**Work to complete**
With pictures excluded, retype exactly every line from the one containing "Screen dimensions: 640x446" to the end of the records below.

**Given data**
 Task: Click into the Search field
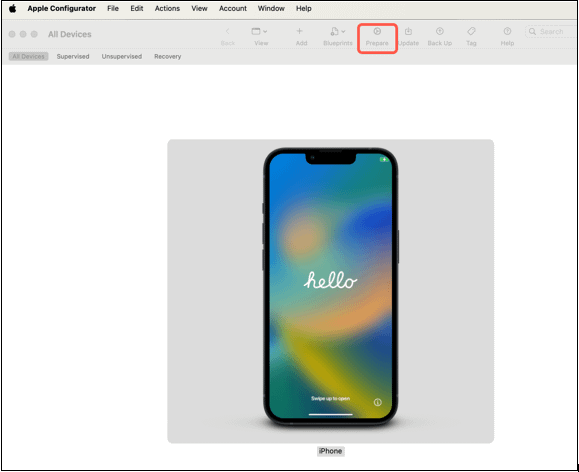pyautogui.click(x=551, y=32)
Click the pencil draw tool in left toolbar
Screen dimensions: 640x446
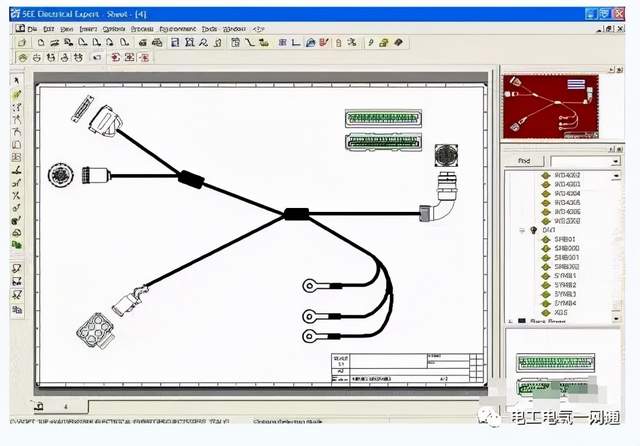click(17, 94)
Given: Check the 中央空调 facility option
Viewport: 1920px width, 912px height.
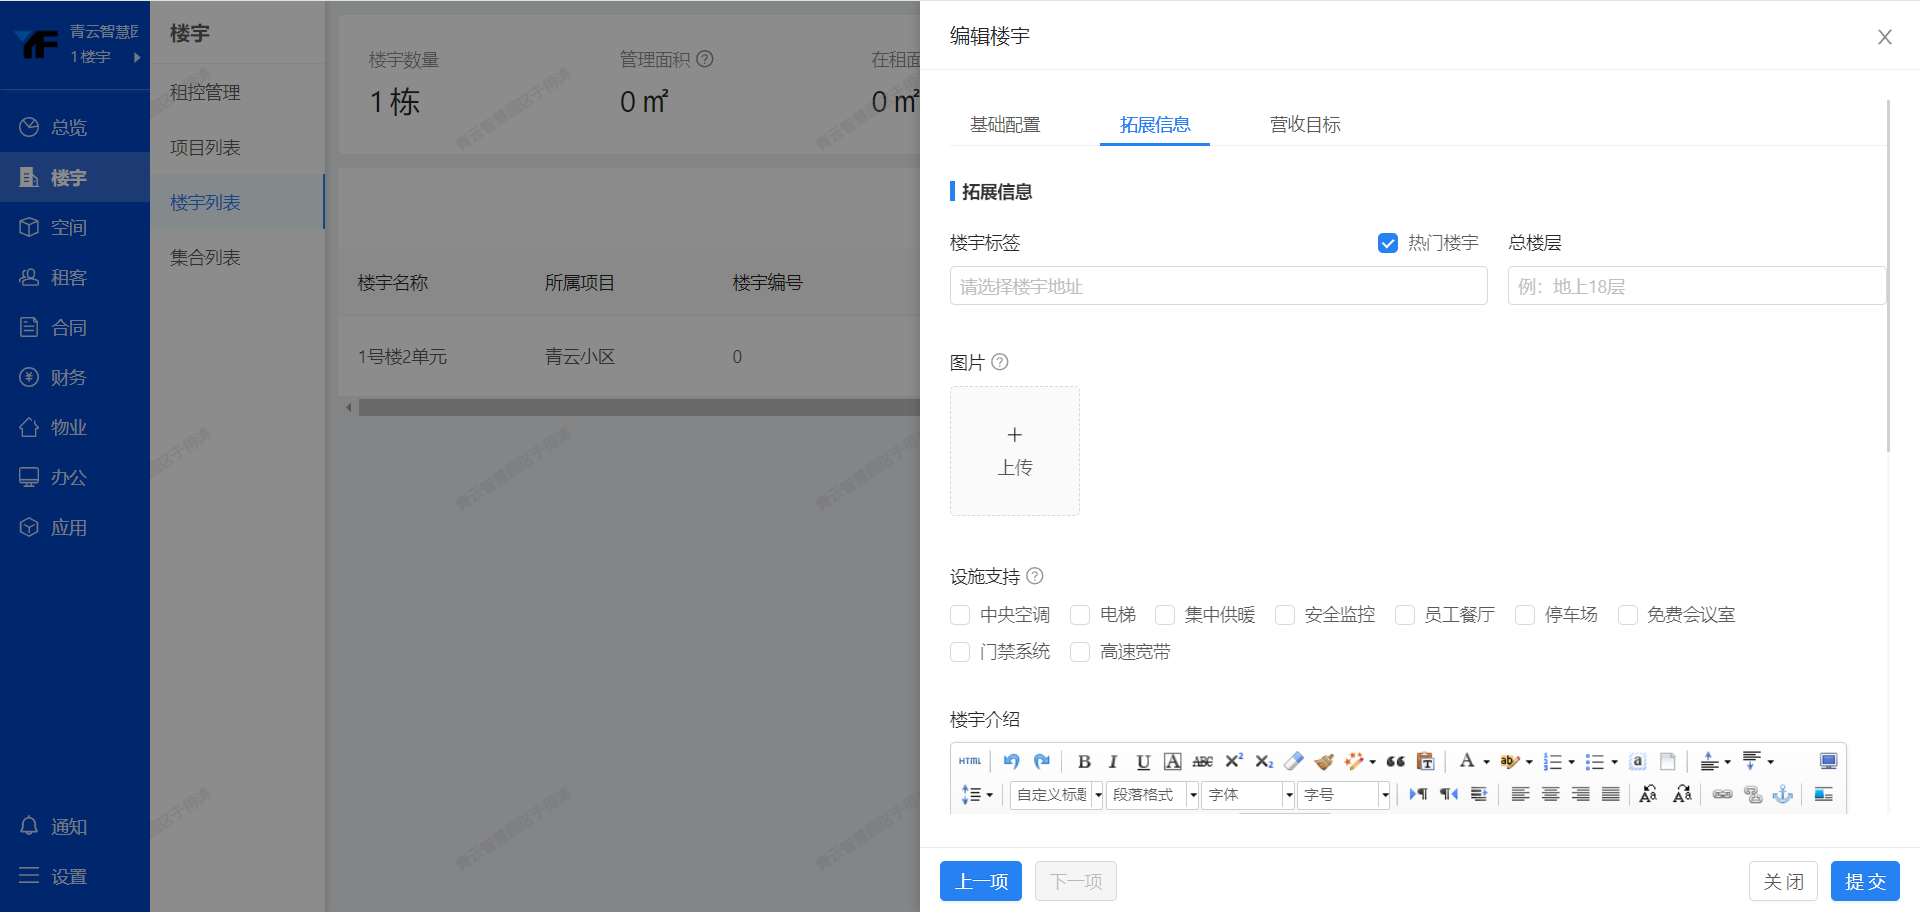Looking at the screenshot, I should click(x=960, y=615).
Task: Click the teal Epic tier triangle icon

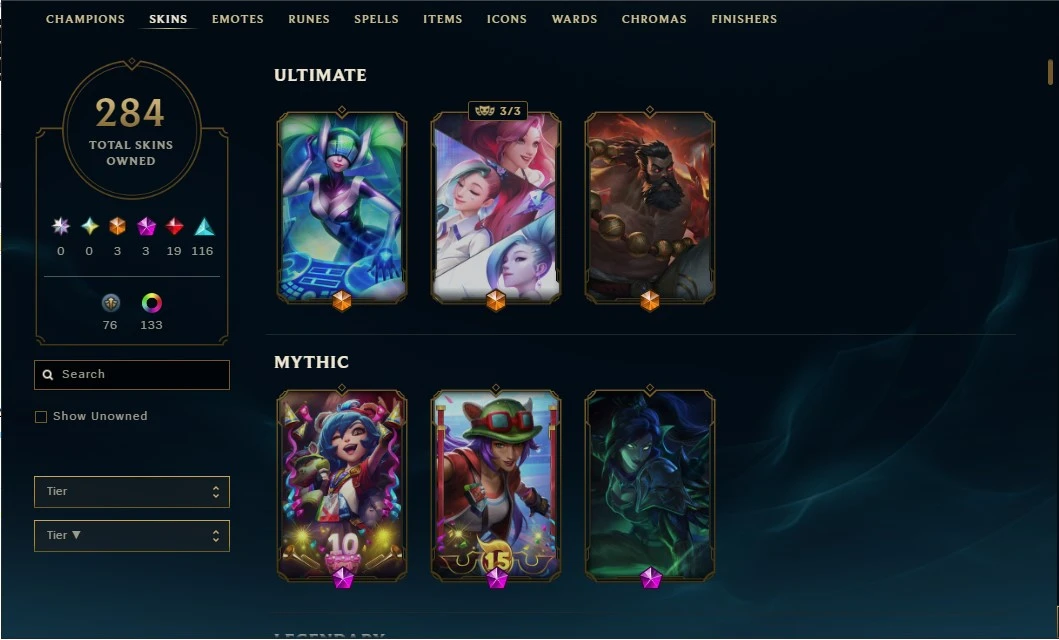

**Problem solution**
Screen dimensions: 640x446
click(17, 94)
Given: Check the 中央空调 facility option
Viewport: 1920px width, 912px height.
Looking at the screenshot, I should click(x=960, y=615).
Task: Click the teal Epic tier triangle icon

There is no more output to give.